In the answer, give the entries below exactly, from the first line through the line with "Tap the red cart count badge", with every picture omitted.
Content starts
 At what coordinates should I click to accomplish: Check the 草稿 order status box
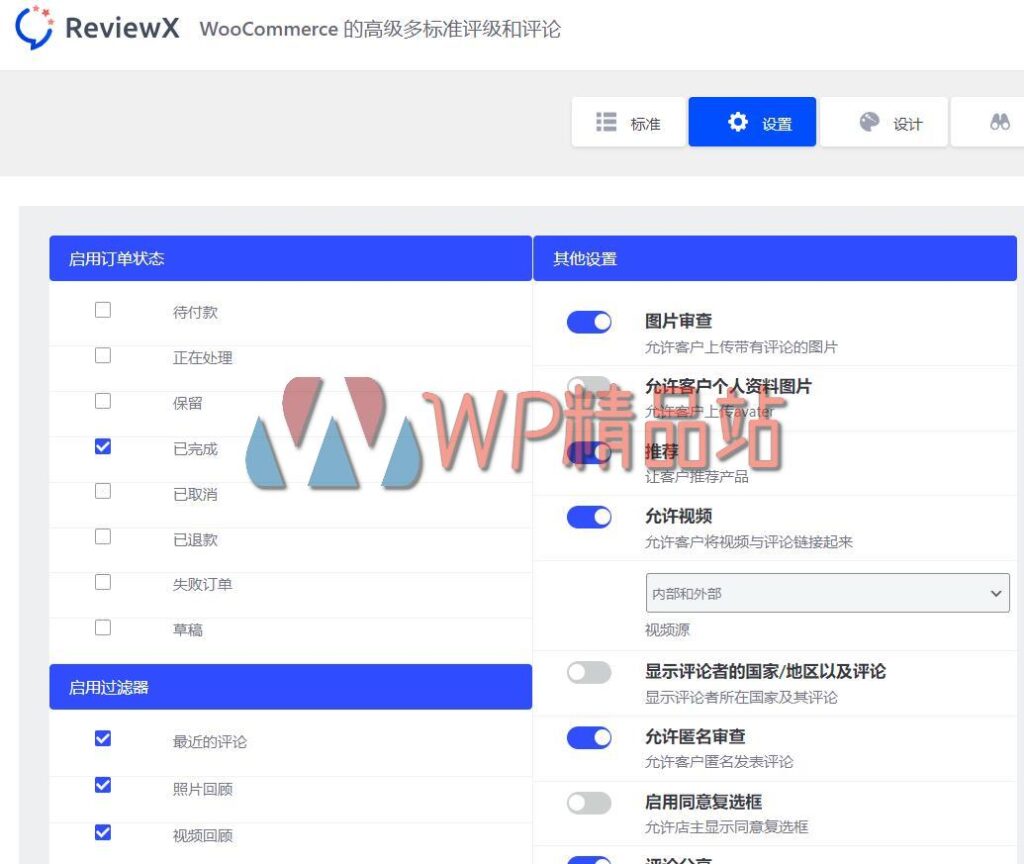point(102,628)
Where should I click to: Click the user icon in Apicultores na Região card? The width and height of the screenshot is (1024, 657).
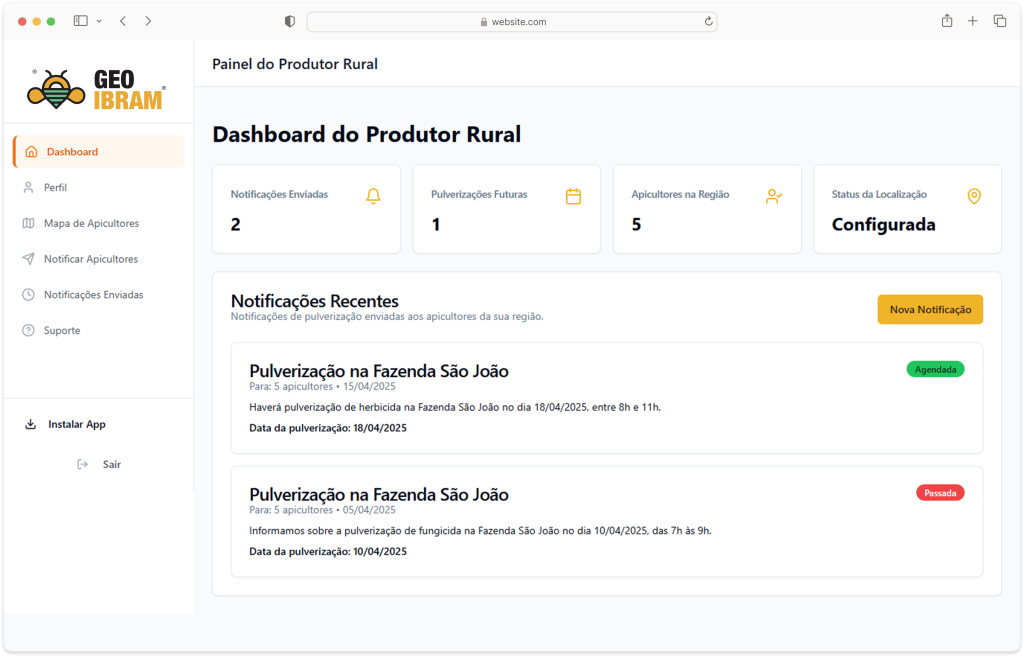pos(773,196)
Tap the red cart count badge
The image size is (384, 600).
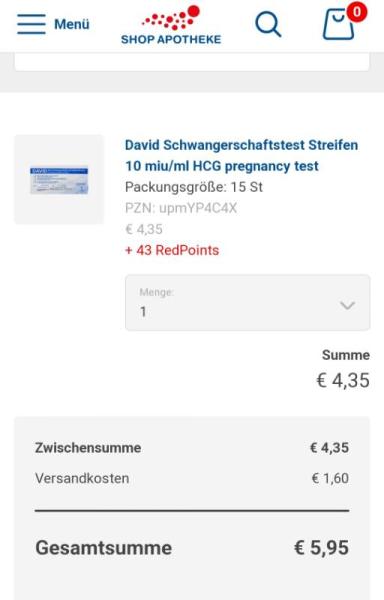coord(356,12)
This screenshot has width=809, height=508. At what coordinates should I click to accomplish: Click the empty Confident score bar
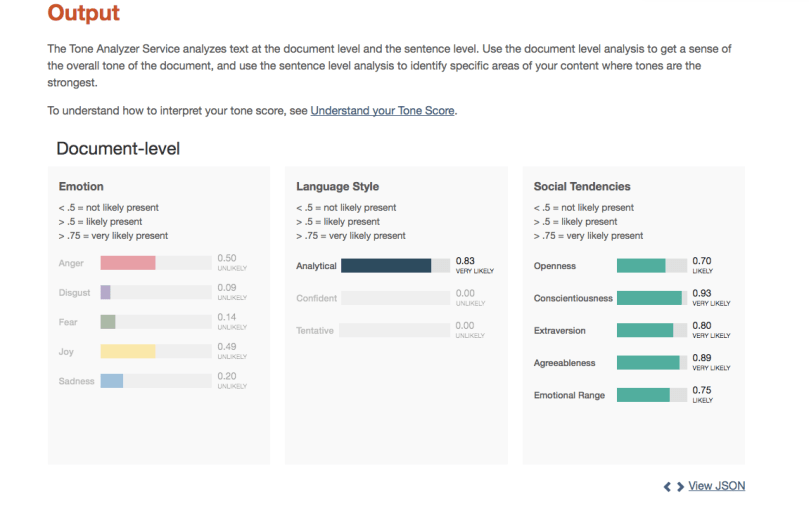click(x=395, y=298)
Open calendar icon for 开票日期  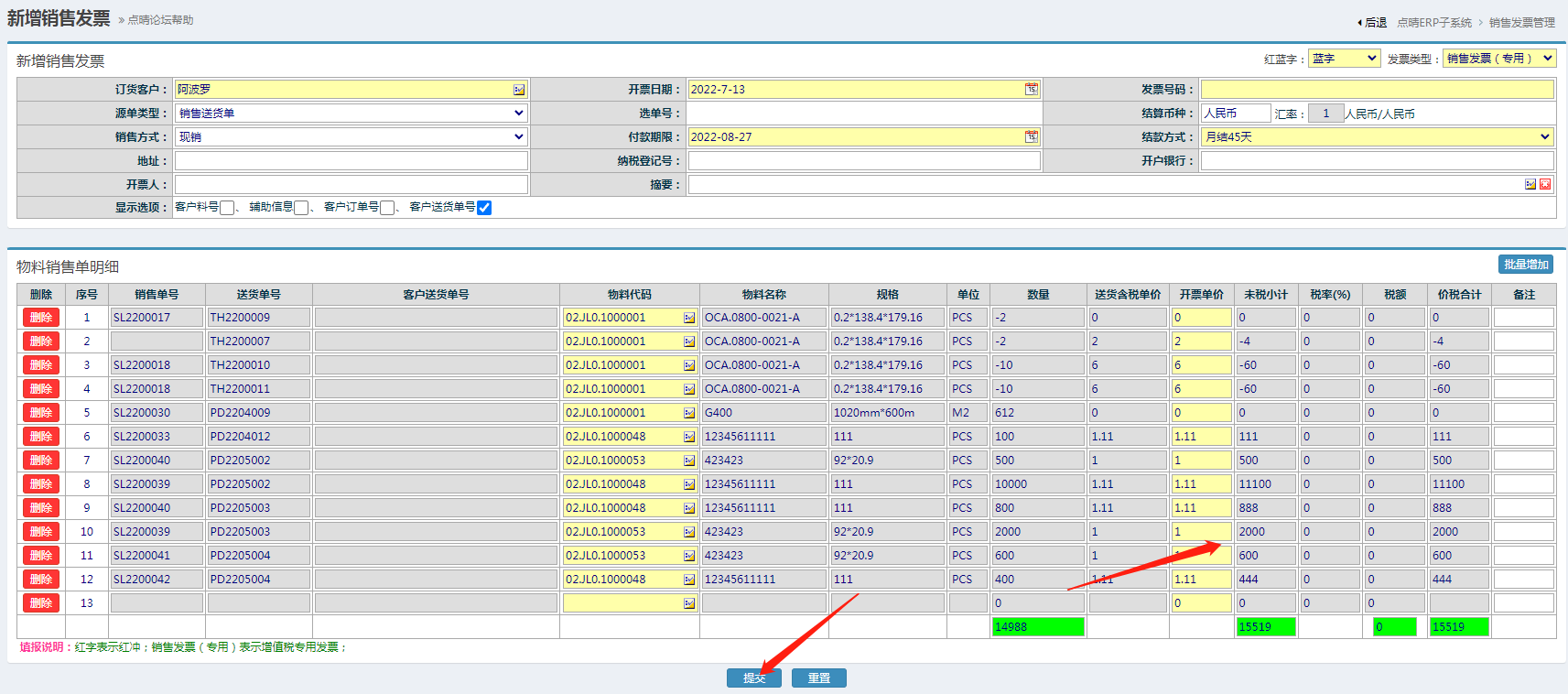[x=1032, y=90]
Content ends
» WRITTEN ANSWER
 At what coordinates should I click to accomplish: Check the 草稿 order status box
point(102,628)
Where should I click to: Click the user icon in Apicultores na Região card? The width and height of the screenshot is (1024, 657).
pos(773,196)
Tap the red cart count badge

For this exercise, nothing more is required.